Kevin hadn’t seen me standing by the Dumpster, so when he got closer, I said, “Hey.”

He jumped a little in surprise. He had kind of a panicky expression on his face, but I couldn’t really blame him for not looking happier to see me. I mean, it was a sticky situation for him, me now being an outcast and all. And we were basically right out in the open where anyone could see. Still, I’d been desperate for his smile, and I was disappointed when it didn’t appear.

I made sure there still wasn’t anyone around, then I said, “We don’t have to talk now, but I really need to see you. Meet me at the stinky picnic gazebo tonight at nine.”

Kevin still wasn’t smiling. He wasn’t saying anything either. He just stared at me with this weird blank expression.

“What?” I said, but I had a feeling what.

He glanced back toward the school. “I don’t think I can make it,” he said.

“What?” I said. “Why not?”

“I just can’t.”

“Tomorrow then.”

“I can’t then either,” he said.

“What are you saying?” He definitely couldn’t be telling me he didn’t
ever
want to see me again. That wasn’t possible. He and I were a
team
.

But at that exact moment, we heard voices coming from the direction of the main building. It was Nate Klane and Ramone Hernandez, two members of the baseball team, probably also on their way to practice.

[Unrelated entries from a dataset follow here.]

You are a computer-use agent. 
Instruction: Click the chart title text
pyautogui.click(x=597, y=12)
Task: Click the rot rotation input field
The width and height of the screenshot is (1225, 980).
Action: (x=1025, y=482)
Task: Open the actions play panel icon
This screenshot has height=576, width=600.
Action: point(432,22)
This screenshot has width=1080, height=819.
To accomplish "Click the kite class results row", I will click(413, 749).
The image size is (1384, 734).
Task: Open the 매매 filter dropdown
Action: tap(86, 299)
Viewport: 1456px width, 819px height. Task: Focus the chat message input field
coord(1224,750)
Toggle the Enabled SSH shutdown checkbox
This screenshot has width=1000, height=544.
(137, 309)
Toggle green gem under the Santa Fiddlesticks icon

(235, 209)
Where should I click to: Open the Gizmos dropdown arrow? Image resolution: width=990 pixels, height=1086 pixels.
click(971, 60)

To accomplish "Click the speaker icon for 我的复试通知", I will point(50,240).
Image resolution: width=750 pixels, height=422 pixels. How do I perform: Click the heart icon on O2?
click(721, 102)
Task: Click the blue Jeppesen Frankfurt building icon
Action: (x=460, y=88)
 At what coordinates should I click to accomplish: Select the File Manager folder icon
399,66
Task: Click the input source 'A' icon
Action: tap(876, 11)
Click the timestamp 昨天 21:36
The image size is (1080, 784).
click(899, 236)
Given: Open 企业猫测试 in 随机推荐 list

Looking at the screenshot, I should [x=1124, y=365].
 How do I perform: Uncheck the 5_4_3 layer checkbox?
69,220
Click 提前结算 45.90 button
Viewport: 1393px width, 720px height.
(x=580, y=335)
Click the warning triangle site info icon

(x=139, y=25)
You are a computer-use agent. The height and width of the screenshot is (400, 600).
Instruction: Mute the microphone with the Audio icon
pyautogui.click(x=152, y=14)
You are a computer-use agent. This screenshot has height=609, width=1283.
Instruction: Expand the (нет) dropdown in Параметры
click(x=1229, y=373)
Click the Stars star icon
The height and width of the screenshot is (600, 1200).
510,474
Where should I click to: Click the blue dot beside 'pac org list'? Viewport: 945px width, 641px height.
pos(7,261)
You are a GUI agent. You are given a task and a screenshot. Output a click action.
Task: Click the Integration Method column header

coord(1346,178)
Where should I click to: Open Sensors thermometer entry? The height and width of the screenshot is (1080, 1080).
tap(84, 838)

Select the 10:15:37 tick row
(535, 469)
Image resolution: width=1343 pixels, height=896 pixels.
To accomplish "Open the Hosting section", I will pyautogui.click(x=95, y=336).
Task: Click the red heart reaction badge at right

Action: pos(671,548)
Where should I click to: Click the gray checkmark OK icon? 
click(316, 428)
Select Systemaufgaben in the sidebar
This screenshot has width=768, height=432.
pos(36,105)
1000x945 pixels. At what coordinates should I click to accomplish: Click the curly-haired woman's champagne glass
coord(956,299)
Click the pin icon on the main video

Kevin jerked toward them. I knew he’d never forgive me if they saw us together, so I backed up and crouched down in the space between the Dumpster and a nearby wall. The stink was a lot stronger there, and I found myself squatting in a layer of sticky orange goo. There weren’t really any shadows for me to hide in, but I doubted Nate and Ramone would notice me, not unless they happened to look right at me.

“Yo, Lando!” Nate said as he and Ramone approached. (Lando was one of Kevin’s many nicknames. In case you’re wondering, I didn’t have any nicknames, and now I never would. Not the friendly kind anyway.)

“Sup?” Kevin said. He sounded as nervous as I felt.

“What’s goin’ on?” Nate said. “Gonna do some Dumpster-diving?”

“Nothin’,” Kevin said, quickly turning away from the garbage. “Come on, let’s get to practice.”

But Nate was just finishing eating an ice-cream bar. “Hold on,” he said, turning for the Dumpster so he could throw away the stick.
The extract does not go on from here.